Going down the data below, set down exactly the line with "Task: Open the hidden liked videos heart tab" and each line after it through the line with "480x854 pixels."; no other lines.

Material provided:
□ □ □ □
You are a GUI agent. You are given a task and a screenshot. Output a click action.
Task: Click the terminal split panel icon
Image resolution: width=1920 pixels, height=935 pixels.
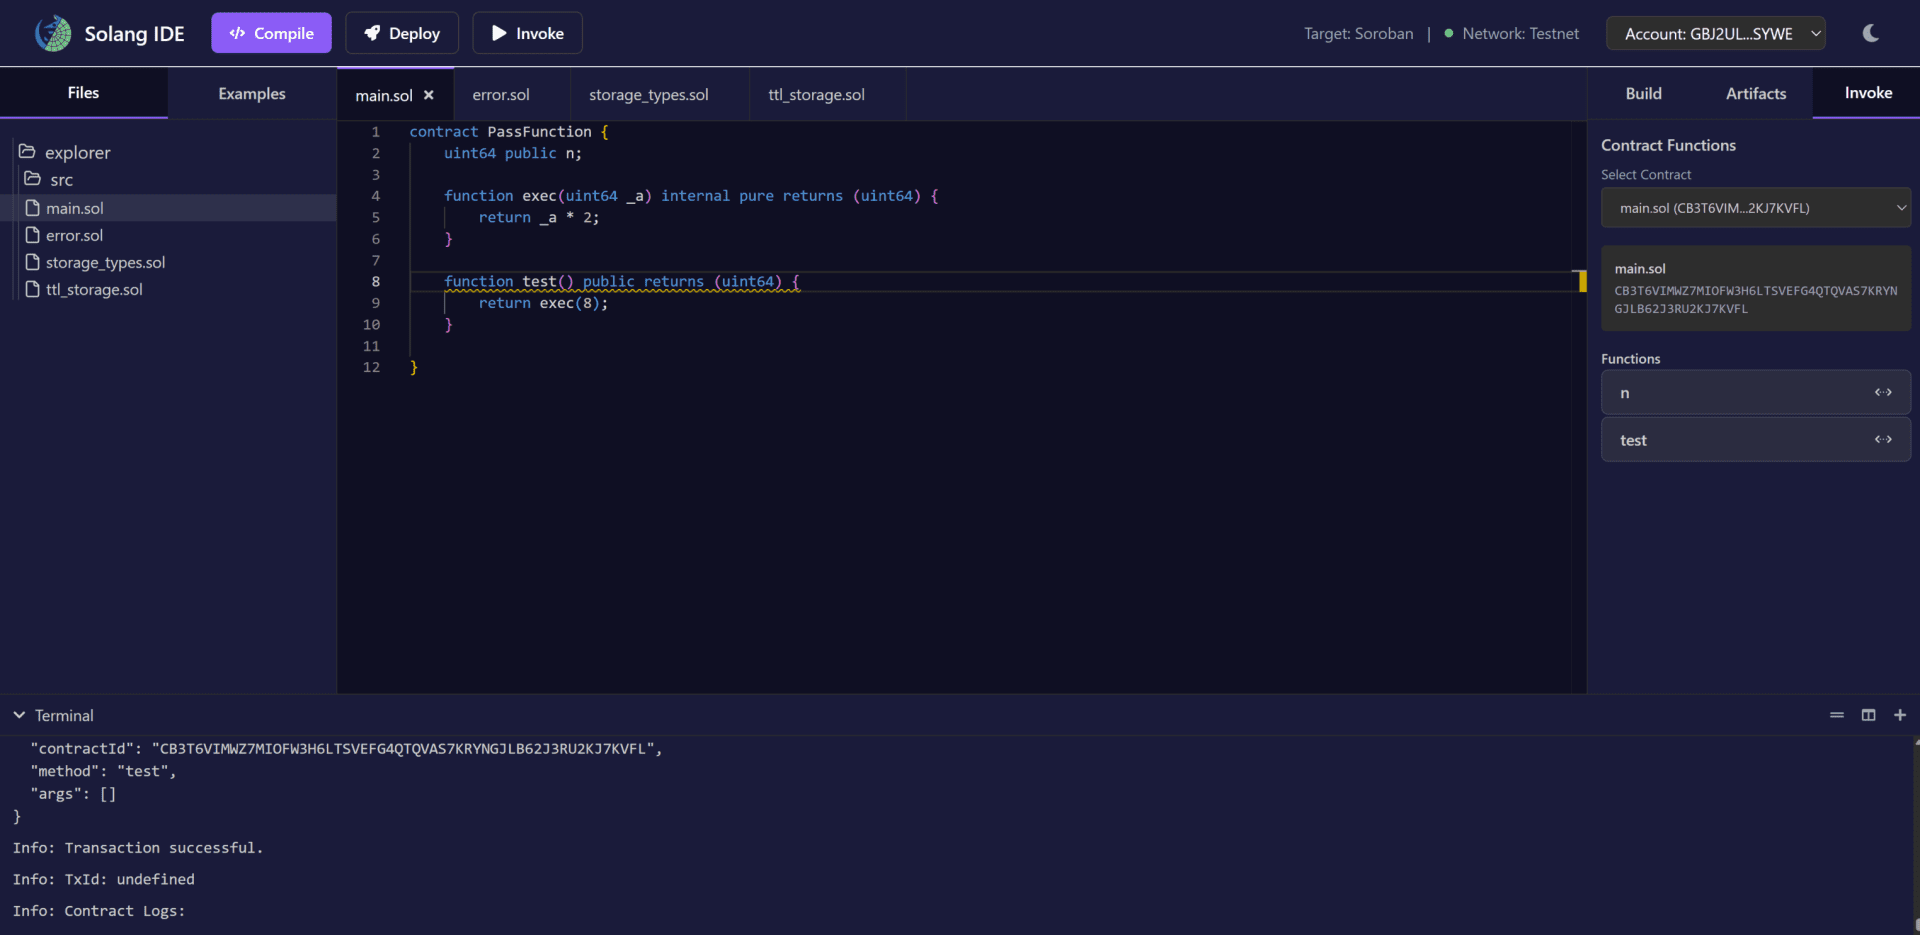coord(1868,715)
□ □ □ □
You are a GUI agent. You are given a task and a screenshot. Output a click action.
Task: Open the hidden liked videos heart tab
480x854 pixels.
□ □ □ □
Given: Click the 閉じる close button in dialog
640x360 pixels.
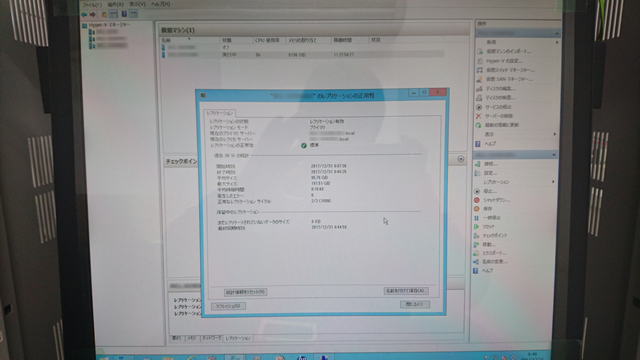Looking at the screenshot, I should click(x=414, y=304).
□ □ □ □
Result of the task:
Task: Open the hidden liked videos heart tab
480x854 pixels.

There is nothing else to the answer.